Nach tagelanger hitziger Debatte um die Schiedsrichterentscheidungen im Viertelfinalspiel zwischen dem FC Bayern München und Paris Saint-Germain hat die UEFA nun eine interne Stellungnahme veröffentlicht, die für neue Diskussionen sorgt. Das Spiel, das vor einer Woche in München stattfand, endete mit einem knappen 2:1-Sieg für PSG, wurde jedoch von mehreren strittigen Szenen überschattet.
Besonders ein nicht gegebener Elfmeter für Bayern in der 78. Minute sowie ein vermeintlich irreguläres Abseitstor der Pariser Mannschaft in der ersten Halbzeit stehen im Mittelpunkt der Kritik. Fans, Experten und ehemalige Spieler äußerten sich seitdem in sozialen Medien und Sportanalysen zunehmend kritisch über die Leistung des Schiedsrichterteams unter der Leitung von João Pinheiro.
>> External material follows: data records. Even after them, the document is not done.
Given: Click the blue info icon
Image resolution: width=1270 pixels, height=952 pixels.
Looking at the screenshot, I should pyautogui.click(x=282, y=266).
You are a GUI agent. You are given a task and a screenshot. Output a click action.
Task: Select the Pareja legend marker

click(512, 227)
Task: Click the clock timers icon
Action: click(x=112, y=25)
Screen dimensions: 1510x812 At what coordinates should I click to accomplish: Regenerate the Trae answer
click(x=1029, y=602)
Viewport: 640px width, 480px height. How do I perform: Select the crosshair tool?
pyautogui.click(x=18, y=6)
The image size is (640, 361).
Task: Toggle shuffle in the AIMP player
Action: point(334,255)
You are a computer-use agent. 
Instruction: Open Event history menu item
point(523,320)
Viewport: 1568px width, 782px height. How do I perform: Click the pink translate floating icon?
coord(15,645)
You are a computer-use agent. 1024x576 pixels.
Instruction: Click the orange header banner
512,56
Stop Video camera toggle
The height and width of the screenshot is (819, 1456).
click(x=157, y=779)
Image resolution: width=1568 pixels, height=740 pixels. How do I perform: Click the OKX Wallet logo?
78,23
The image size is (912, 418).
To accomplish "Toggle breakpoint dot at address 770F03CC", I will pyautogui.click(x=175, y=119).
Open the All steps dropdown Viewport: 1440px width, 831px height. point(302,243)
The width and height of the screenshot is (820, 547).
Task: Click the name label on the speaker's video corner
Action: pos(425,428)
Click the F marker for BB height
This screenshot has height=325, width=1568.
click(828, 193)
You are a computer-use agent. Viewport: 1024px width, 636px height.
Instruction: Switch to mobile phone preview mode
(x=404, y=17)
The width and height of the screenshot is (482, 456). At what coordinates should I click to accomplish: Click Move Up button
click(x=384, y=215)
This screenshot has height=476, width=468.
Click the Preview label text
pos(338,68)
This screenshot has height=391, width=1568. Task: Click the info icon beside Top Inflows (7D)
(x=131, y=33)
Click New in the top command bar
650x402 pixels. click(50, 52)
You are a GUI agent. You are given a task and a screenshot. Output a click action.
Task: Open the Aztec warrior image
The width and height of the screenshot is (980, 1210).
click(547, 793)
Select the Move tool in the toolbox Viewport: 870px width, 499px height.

In einer heute veröffentlichten Erklärung wies der portugiesische FIFA-Schiedsrichter die Vorwürfe entschieden zurück. „Alle Entscheidungen wurden auf Grundlage der geltenden Regeln und unter Einsatz des VAR-Systems getroffen“, heißt es in dem Statement. Pinheiro betonte zudem, dass es sich bei mehreren Szenen um „knappe, aber regelkonforme Interpretationen“ gehandelt habe.
Die UEFA bestätigte gleichzeitig, dass eine unabhängige Überprüfung des Spiels durchgeführt wurde. Laut dem Bericht seien zwar einzelne Entscheidungen „diskussionswürdig in der Wahrnehmung“, jedoch nicht regelwidrig gewesen. Damit unterstützt der Verband grundsätzlich die Entscheidungen des Schiedsrichtergespanns.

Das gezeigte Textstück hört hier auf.